L’après-midi et un sandwich expédié plus tard, deuxième manche avec les troisième Max (l’emploi du temps de cette semaine est assez incongru) : vu la catastrophe de la matinée, je décide de faire cours de façon plus classique. J’entame un chapitre qui me tient à cœur, celui sur la science-fiction. Je leur lis la préface des Robots d’Asimov, un extrait de Frankenstein, et leur en montre deux adaptations, cinéma et télé. On discute résurrection, magie noire et poésie, nécromancie et vie de Mary Shelley, qui conserva le cœur cristallisé de son mari sur sa table de travail. Les troisièmes retrouvent leur rire de sixièmes, certains se cachent les yeux, d’autres veulent savoir si l’électricité, ça marche mieux pour créer la vie que les formules magiques. On passe un chouette moment. C’était pas un projet, mais ils ont pris plein de notes.

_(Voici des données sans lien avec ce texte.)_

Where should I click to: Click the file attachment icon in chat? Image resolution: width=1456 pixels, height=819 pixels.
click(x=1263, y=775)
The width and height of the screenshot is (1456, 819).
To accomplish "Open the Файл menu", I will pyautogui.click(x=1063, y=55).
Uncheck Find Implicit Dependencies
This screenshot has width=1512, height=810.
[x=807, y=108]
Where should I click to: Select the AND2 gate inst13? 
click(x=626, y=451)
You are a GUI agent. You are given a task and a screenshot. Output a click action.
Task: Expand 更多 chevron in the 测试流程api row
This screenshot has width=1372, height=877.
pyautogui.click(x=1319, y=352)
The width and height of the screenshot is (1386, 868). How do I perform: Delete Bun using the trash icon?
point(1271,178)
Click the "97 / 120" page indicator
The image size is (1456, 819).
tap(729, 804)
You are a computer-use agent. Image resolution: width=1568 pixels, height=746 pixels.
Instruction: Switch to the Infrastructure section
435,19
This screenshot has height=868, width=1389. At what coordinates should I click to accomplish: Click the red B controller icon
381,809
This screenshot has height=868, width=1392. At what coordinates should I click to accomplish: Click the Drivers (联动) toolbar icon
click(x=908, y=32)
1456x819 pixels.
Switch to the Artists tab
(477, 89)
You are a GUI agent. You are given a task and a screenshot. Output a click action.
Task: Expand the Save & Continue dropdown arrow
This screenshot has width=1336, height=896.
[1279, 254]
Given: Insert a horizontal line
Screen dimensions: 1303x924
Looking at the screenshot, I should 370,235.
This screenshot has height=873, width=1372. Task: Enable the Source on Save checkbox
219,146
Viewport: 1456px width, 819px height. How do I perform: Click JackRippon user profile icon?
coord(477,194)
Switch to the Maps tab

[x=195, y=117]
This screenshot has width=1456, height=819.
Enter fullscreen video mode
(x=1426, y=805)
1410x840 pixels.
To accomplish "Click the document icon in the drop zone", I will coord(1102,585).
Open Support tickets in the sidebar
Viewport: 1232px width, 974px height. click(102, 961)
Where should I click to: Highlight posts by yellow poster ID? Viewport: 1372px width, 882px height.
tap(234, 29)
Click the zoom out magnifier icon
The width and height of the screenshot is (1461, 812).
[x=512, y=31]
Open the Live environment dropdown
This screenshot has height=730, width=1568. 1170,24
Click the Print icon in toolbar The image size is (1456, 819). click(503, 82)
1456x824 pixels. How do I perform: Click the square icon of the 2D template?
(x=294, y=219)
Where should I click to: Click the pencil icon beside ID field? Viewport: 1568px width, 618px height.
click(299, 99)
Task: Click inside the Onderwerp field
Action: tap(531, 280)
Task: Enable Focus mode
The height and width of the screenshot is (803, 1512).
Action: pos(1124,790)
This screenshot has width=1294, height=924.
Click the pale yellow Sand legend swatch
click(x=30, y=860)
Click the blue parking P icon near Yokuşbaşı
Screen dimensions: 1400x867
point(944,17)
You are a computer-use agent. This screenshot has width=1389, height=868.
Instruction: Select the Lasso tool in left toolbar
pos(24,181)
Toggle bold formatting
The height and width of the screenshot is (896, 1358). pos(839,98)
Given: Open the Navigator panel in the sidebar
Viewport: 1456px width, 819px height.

16h-18h. Heures lourdes, fatigantes, avec des cinquièmes, qui sont déjà épuisés. Surtout Gabocha, dont les paupières se ferment, et la bouche se crispe en quelque chose de dur, que je ne lui connais pas.
Nous sommes deux enseignants pour ce cours, je l’amène dans le couloir pour comprendre ce qu’il lui arrive. La voix qui tremble et l’eau aux yeux, il me raconte. Problème sur lequel j’ai zéro prise. Zéro. Ça bousille sa scolarité, mais, pour le coup, sa scolarité ne peut rien pour l’aider. Problème du dehors, d’une sphère totalement inaccessible. Je balbutie que je suis désolé, que je ne peux rien sauf l’écouter, autant qu’il veut. Lui dit que c’est normal d’en avoir marre, normal de vouloir que la réalité soit autre.
Je suis désemparé, j’ai les mots qui déconnent, je m’entends lui demander ce qu’il aime lire. Il me répond “Cédric” avec sa voix de tout petit garçon. Je lui demande s’il connaît le petit Spirou, ça ressemble un peu, il me dit que non, je lui dresse le portrait de Monsieur Mégot, le prof de sport, et ça le fait rire. Je ne peux absolument rien de plus.

Sept heures dans les godasses et déjà épuisé.

Demain rebelote. Mêmes horaires. Et autant de marathons à effectuer.